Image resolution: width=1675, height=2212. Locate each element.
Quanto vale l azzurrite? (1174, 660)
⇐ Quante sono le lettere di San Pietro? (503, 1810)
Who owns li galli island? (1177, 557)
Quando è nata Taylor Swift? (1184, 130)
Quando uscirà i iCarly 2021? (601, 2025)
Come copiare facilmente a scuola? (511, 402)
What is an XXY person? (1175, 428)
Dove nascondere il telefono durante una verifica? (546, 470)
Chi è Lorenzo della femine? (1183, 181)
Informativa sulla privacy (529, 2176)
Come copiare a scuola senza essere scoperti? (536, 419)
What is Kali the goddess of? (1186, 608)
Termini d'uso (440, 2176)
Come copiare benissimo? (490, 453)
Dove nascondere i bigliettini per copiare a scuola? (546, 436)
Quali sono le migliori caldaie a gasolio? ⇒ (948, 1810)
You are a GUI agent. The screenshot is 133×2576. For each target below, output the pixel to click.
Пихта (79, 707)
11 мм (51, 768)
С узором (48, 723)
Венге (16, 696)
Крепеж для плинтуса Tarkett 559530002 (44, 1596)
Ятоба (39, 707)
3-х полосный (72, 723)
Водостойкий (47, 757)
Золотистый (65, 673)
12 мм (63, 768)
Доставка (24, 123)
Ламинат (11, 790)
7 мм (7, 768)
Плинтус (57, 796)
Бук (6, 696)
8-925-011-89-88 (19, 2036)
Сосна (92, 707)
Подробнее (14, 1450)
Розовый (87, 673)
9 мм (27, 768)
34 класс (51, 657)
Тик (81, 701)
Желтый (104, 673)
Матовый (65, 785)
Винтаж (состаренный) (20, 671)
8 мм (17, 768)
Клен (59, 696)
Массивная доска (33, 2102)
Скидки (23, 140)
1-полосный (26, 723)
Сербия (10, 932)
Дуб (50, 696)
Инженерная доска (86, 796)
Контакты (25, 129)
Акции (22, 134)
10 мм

******************************

▶ [Instructions to follow] Output the full listing without altering anything.

▶ [Response area]
Image resolution: width=1675, height=2212. Locate each element.
Quanto vale l azzurrite? (1174, 660)
⇐ Quante sono le lettere di San Pietro? (503, 1810)
Who owns li galli island? (1177, 557)
Quando è nata Taylor Swift? (1184, 130)
Quando uscirà i iCarly 2021? (601, 2025)
Come copiare facilmente a scuola? (511, 402)
What is an XXY person? (1175, 428)
Dove nascondere il telefono durante una verifica? (546, 470)
Chi è Lorenzo della femine? (1183, 181)
Informativa sulla privacy (529, 2176)
Come copiare a scuola senza essere scoperti? (536, 419)
What is Kali the goddess of? (1186, 608)
Termini d'uso (440, 2176)
Come copiare benissimo? (490, 453)
Dove nascondere i bigliettini per copiare a scuola? (546, 436)
Quali sono le migliori caldaie a gasolio? ⇒ (948, 1810)
You are a GUI agent. The screenshot is 133×2576. For each target below, output the pixel to click.
Пихта (79, 707)
11 мм (51, 768)
С узором (48, 723)
Венге (16, 696)
Крепеж для плинтуса Tarkett 559530002 (44, 1596)
Ятоба (39, 707)
3-х полосный (72, 723)
Водостойкий (47, 757)
Золотистый (65, 673)
12 мм (63, 768)
Доставка (24, 123)
Ламинат (11, 790)
7 мм (7, 768)
Плинтус (57, 796)
Бук (6, 696)
8-925-011-89-88 (19, 2036)
Сосна (92, 707)
Подробнее (14, 1450)
Розовый (87, 673)
9 мм (27, 768)
34 класс (51, 657)
Тик (81, 701)
Желтый (104, 673)
Матовый (65, 785)
Винтаж (состаренный) (20, 671)
8 мм (17, 768)
Клен (59, 696)
Массивная доска (33, 2102)
Скидки (23, 140)
1-полосный (26, 723)
Сербия (10, 932)
Дуб (50, 696)
Инженерная доска (86, 796)
Контакты (25, 129)
Акции (22, 134)
10 мм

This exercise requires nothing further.